** Source text **
%%

# Samsung Galaxy S5 arrives in India for Rs 51,500



## anirbandd (Apr 11, 2014)

Who is excited??

Not me. 

Samsung Galaxy S5 arrives in India for Rs 51,500 - Tech2



> Samsung’s flagship Galaxy S5 that was launched last month, and expected for a price somewhere between Rs 51,000 and Rs 53,000, has finally hit store shelves in India. Though the official site still asks users to pre-book the device by paying a sum of Rs 1,500, the device is available at online retailers for a price of Rs 51,500.
> 
> Online retailers like Infibeam, Snapdeal and Saholic have started selling the 16Gb Galaxy S5 for Rs 51,500 and promise to ship the device in 3-4 working days. Besides, it will also be available through brick and mortar stores. The Galaxy S5 was expected to be available in black, white, blue and gold colours, but it seems the gold hasn’t made it to online stores yet.
> 
> ...





> *Update: The official Samsung India store has begun selling the 16GB Galalxy S5 for Rs 51,500. Surprisingly, Flipkart is selling the 16GB Galalxy S5 unit for a tad expensive Rs 53,499.*



- - - Updated - - -

Fail FK. Selling it at a price more than the official store.

%%

** Listing **
%%

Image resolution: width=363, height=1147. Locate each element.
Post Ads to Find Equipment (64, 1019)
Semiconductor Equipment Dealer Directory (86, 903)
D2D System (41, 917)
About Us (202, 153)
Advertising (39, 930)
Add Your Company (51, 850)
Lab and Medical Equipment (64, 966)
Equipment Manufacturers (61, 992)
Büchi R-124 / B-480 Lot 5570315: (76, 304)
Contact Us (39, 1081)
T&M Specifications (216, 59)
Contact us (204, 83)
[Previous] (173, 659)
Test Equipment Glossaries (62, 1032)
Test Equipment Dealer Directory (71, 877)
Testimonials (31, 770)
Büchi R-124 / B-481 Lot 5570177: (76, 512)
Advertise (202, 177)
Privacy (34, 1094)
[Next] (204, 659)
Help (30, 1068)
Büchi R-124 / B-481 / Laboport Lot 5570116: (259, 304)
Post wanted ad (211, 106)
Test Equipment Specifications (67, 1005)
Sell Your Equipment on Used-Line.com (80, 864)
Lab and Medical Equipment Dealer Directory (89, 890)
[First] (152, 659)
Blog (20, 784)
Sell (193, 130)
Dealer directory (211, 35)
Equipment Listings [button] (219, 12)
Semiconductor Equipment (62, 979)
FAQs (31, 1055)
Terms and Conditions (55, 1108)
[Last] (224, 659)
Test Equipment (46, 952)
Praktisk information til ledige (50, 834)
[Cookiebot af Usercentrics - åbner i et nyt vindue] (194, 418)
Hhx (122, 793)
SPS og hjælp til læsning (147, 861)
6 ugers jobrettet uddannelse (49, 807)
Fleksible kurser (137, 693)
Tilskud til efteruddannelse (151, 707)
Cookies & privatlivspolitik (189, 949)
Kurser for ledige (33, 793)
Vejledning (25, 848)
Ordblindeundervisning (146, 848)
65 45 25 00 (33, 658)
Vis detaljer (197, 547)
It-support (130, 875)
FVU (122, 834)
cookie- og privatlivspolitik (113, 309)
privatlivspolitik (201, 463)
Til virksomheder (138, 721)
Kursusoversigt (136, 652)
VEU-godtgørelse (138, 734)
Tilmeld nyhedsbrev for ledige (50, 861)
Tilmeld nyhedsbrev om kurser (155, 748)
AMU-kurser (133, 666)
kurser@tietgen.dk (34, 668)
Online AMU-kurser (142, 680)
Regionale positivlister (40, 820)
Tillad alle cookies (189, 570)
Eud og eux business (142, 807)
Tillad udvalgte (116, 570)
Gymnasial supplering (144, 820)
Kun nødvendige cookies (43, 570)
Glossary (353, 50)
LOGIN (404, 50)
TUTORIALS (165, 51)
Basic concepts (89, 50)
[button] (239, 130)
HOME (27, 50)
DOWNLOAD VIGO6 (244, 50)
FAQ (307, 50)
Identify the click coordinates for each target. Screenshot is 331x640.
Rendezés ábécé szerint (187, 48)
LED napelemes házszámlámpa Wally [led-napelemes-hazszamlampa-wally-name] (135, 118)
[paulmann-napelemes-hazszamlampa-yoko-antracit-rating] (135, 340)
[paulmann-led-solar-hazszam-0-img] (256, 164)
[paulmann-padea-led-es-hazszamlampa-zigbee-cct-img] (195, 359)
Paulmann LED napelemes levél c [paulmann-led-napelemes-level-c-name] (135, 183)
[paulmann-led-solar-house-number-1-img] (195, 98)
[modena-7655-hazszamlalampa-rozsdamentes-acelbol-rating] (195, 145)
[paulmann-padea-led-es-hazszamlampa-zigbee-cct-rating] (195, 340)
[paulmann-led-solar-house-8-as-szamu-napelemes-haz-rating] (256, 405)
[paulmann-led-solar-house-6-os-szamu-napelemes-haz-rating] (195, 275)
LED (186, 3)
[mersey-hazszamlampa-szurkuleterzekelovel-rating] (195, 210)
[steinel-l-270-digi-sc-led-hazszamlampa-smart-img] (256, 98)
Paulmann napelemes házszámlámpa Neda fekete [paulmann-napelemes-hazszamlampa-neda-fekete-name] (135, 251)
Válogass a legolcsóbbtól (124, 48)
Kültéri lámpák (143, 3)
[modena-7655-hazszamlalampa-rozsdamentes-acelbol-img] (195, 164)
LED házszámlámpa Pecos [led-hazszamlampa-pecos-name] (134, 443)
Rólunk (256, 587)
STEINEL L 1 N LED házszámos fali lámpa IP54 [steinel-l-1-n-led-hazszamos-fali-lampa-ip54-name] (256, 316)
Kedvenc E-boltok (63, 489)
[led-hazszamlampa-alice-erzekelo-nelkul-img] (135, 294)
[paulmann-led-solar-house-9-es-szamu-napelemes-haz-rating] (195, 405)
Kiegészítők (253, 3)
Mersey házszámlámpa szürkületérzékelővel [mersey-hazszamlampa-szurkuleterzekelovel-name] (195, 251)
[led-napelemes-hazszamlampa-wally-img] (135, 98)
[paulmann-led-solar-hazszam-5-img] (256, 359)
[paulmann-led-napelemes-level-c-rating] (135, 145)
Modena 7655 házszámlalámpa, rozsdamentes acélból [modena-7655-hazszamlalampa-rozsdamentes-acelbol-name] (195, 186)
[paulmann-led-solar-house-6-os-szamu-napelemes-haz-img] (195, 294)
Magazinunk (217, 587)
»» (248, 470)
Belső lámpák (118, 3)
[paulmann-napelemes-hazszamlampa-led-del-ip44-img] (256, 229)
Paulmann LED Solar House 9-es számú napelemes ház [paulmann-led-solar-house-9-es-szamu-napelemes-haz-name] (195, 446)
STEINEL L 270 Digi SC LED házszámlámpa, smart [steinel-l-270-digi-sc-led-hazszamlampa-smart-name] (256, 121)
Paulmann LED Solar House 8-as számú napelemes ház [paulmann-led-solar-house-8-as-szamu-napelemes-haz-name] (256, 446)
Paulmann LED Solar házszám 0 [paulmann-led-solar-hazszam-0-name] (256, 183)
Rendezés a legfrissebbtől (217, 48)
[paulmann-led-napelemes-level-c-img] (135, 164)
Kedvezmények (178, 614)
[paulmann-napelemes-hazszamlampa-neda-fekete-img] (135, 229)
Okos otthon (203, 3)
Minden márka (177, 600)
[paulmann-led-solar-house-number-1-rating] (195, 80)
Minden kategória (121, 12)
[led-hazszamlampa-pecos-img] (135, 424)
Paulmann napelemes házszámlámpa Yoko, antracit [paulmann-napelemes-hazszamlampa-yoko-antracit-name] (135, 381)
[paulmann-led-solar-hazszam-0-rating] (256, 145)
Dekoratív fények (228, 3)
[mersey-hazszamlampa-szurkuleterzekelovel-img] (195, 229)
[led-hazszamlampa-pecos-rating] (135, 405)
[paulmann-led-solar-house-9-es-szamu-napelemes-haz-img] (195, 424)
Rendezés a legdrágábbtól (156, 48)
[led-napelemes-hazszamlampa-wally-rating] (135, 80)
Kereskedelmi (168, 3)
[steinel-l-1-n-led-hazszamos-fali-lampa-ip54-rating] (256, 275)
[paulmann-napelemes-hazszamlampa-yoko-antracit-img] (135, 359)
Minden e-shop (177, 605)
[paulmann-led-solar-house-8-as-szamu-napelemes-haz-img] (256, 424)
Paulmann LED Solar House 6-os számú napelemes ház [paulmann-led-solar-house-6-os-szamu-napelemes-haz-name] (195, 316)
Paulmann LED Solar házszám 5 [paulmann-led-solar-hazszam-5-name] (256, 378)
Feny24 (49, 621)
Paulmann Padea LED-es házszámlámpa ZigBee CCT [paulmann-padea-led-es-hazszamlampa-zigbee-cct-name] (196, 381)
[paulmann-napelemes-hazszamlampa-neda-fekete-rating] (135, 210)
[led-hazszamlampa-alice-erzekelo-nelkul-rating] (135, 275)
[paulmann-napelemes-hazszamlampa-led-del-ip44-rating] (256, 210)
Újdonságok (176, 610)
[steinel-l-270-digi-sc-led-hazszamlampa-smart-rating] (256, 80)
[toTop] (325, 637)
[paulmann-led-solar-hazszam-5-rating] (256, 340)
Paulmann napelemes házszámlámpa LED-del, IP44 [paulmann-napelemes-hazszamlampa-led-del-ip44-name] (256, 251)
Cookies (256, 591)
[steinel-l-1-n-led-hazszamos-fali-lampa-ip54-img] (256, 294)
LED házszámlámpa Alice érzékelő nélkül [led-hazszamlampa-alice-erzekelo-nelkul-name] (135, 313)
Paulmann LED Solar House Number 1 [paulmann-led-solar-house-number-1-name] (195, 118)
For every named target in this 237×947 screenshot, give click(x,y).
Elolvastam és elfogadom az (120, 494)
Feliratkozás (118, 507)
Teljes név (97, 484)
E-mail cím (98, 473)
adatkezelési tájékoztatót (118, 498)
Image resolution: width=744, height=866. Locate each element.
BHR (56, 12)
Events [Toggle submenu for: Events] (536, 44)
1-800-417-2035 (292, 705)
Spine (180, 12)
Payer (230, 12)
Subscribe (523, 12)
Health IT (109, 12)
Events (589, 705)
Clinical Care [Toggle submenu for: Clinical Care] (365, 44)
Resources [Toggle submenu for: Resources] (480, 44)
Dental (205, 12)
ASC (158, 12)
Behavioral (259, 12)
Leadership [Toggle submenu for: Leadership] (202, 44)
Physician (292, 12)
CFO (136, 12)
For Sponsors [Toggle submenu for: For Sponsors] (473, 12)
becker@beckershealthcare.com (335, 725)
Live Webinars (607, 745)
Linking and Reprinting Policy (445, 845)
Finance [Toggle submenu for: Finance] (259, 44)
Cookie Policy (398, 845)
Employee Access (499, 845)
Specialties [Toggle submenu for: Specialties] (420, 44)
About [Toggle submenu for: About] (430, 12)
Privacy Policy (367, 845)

%%

** Goal A **
Copy the Galaxy S5 forum thread word for word from "Samsung Galaxy S5 arrives in India for Rs 51,500 - Tech2" up to and including "online stores yet.".
** Goal B **
Carry on the Galaxy S5 forum thread past its last line.

** Task answer A **
Samsung Galaxy S5 arrives in India for Rs 51,500 - Tech2



> Samsung’s flagship Galaxy S5 that was launched last month, and expected for a price somewhere between Rs 51,000 and Rs 53,000, has finally hit store shelves in India. Though the official site still asks users to pre-book the device by paying a sum of Rs 1,500, the device is available at online retailers for a price of Rs 51,500.
> 
> Online retailers like Infibeam, Snapdeal and Saholic have started selling the 16Gb Galaxy S5 for Rs 51,500 and promise to ship the device in 3-4 working days. Besides, it will also be available through brick and mortar stores. The Galaxy S5 was expected to be available in black, white, blue and gold colours, but it seems the gold hasn’t made it to online stores yet.

** Task answer B **
- - - Updated - - -

but hey...

have money, will waste


----------



## $hadow (Apr 11, 2014)

Waiting till May can save upto 20% I guess. Price cut will be there at a later stage.  Like s3 got 13% till may and s4 got 18%.


----------



## SaiyanGoku (Apr 12, 2014)

for failkart selling it at a higher price.


----------



## amjath (Apr 13, 2014)

Price reduced
Samsung Galaxy S5 Price in India - Buy Samsung Galaxy S5 Shimmery White 16 GB Online - Samsung: Flipkart.com


----------



## gameranand (Apr 13, 2014)

amjath said:


> Price reduced
> Samsung Galaxy S5 Price in India - Buy Samsung Galaxy S5 Shimmery White 16 GB Online - Samsung: Flipkart.com



Well they had to do it eventually.


----------



## ithehappy (Apr 13, 2014)

I just don't understand some people who reviews stuffs at Flipkart, such a brilliant site, such disgraceful reviewers! Undoubtedly S5 is nowhere near worth it's price tag, but seriously people don't search about things _before_ buying? What the frak is the problem? It's something like those UTI Mutual Funds back in 1995's, people just invested the return was variable!

Jeez


----------



## anirbandd (Apr 13, 2014)

Fanbois.


----------



## Minion (Apr 13, 2014)

This phone doesn't deserve 50k to all those people who are going to buy this phone get iphone 5S or Sony Z2.


----------



## srkmish (Apr 13, 2014)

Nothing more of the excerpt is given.